→ Task to carry out
Drop the pictures; give again exactly the lines from the one holding "The height and" through the end of the data.

→ Task input
===============

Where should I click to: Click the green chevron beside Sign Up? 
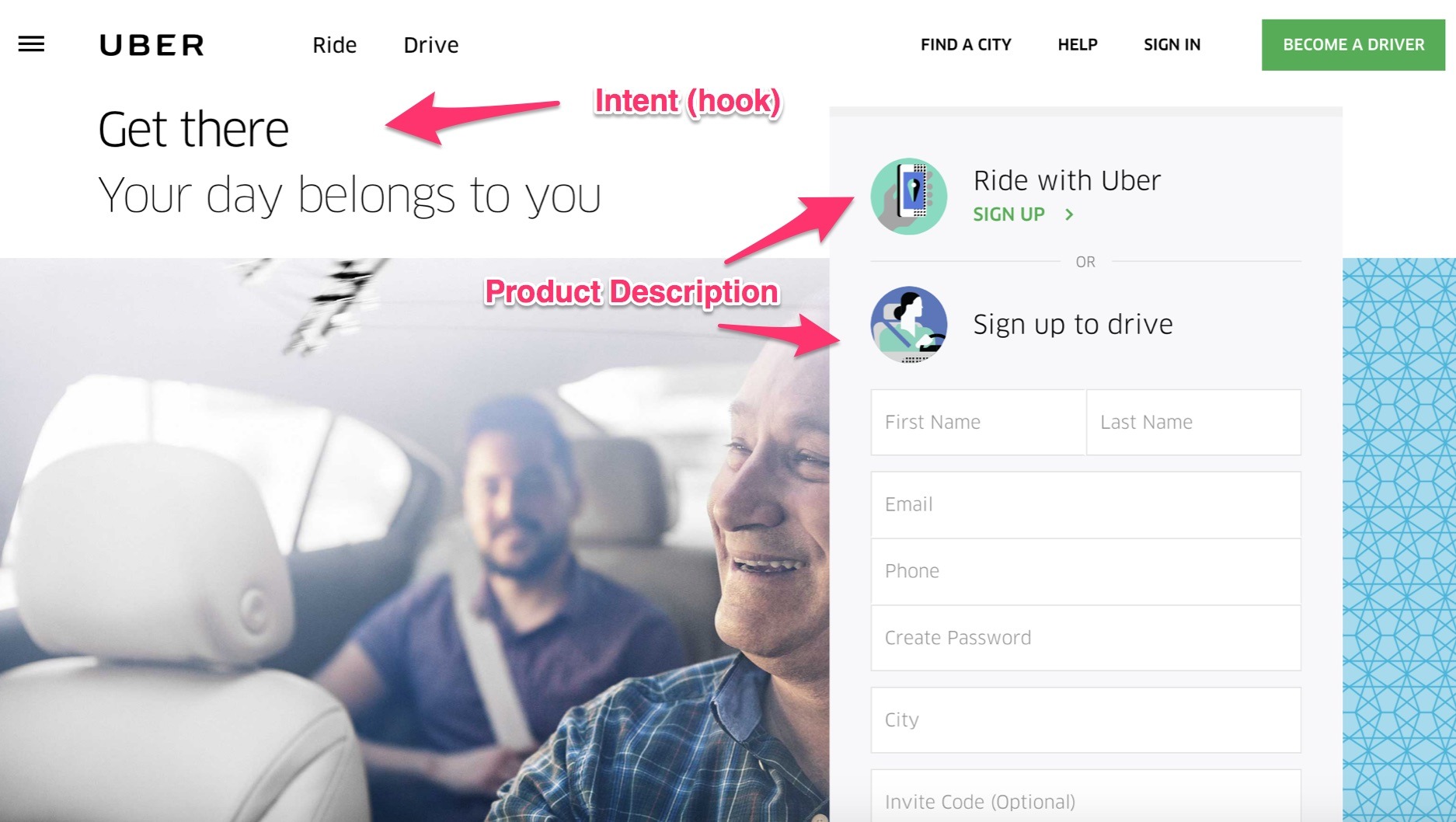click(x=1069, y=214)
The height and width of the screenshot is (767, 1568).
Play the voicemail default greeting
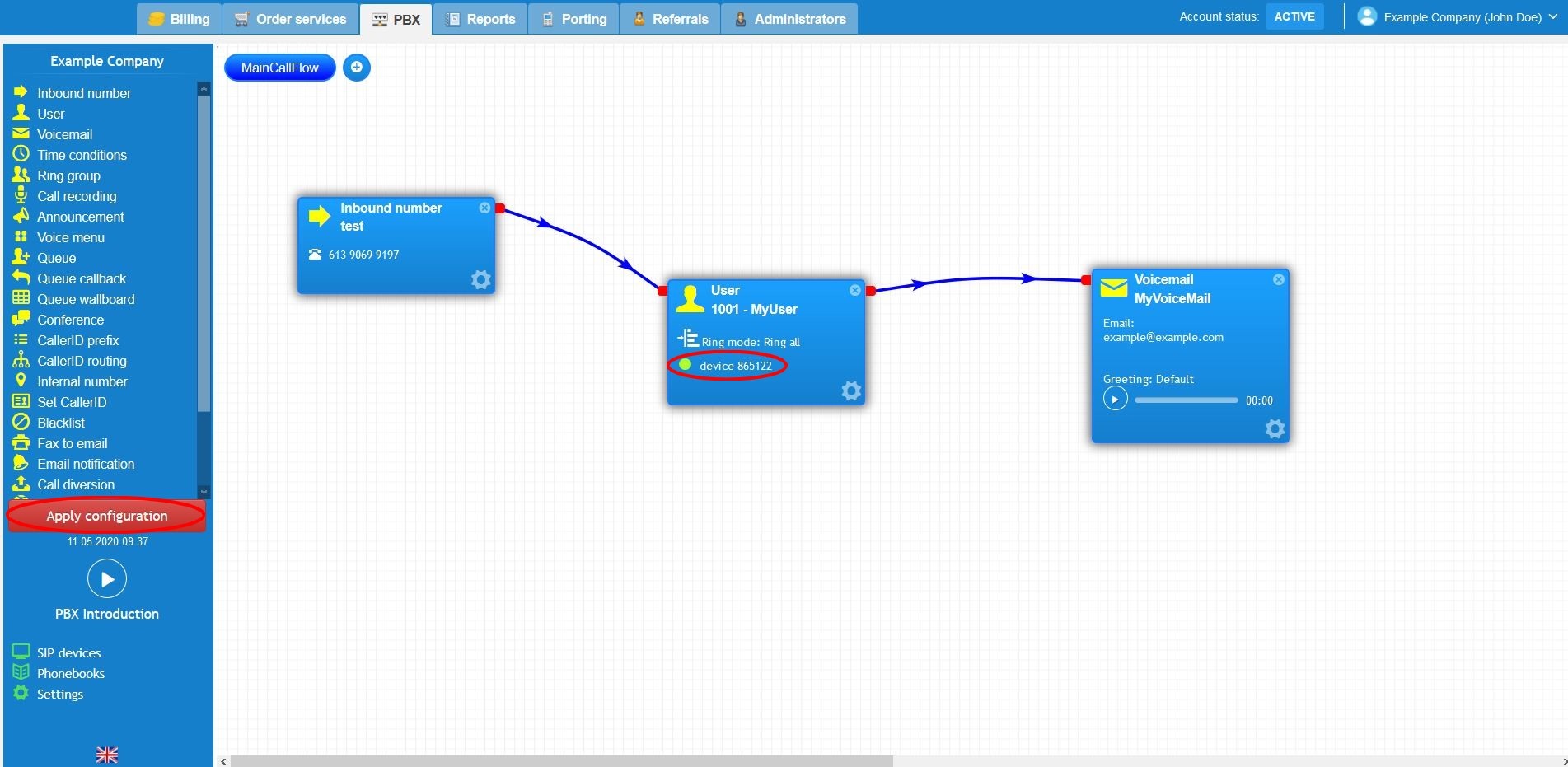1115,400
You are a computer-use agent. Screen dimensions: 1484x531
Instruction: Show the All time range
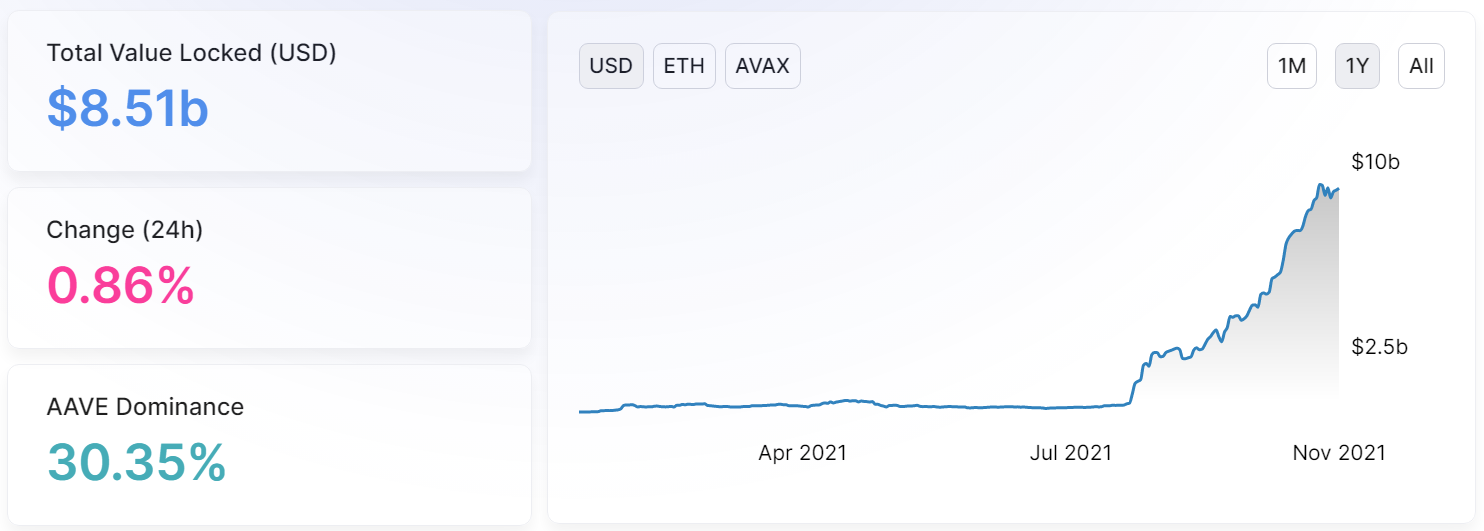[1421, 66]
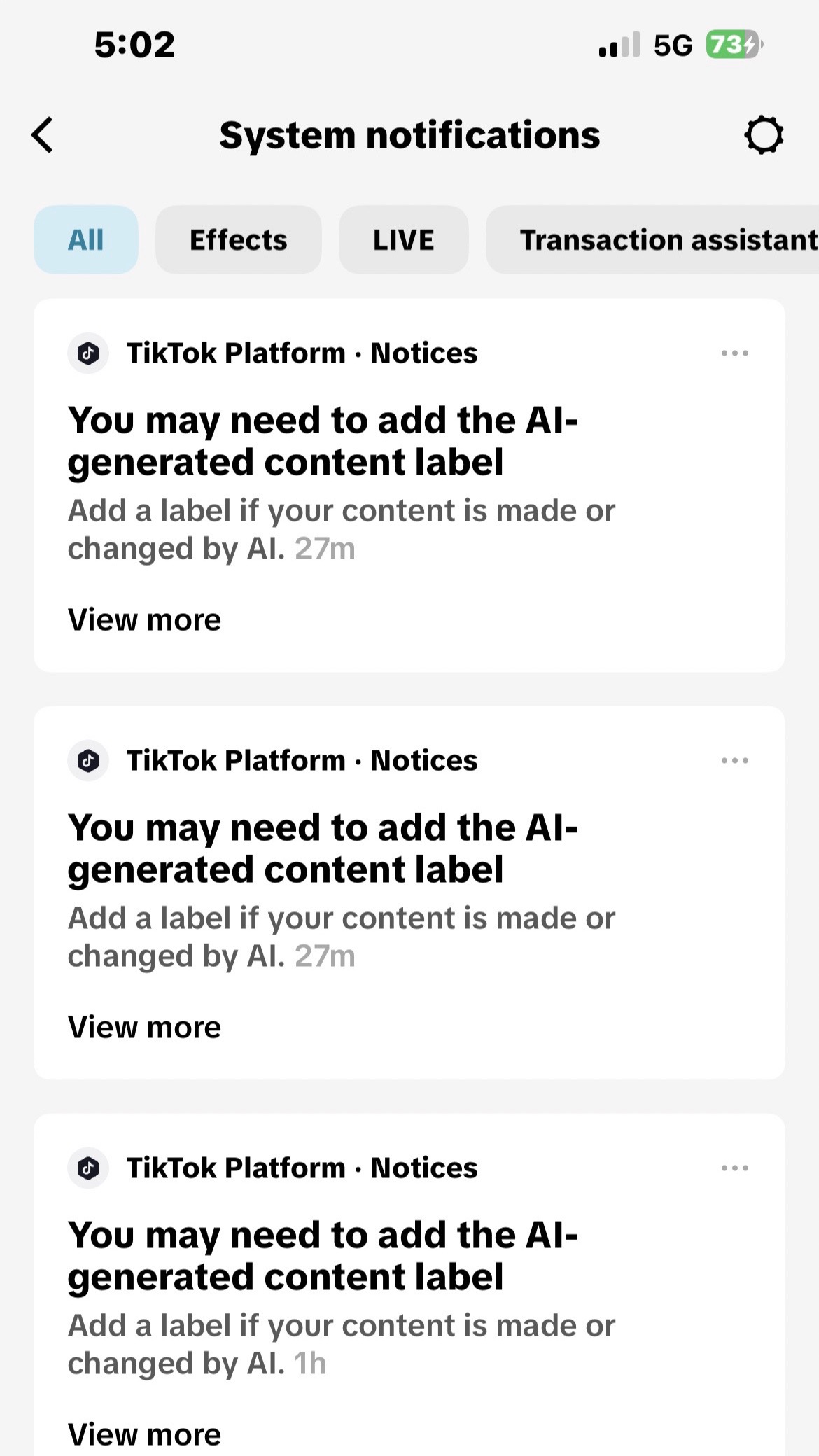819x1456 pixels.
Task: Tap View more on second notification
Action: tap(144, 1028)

===============

→ Your response
The height and width of the screenshot is (767, 1568).
Play the voicemail default greeting
1115,400
You are a computer-use agent. Screen dimensions: 1484x531
Instruction: Show the All time range
[1421, 66]
819x1456 pixels.
Task: Tap View more on second notification
Action: tap(144, 1028)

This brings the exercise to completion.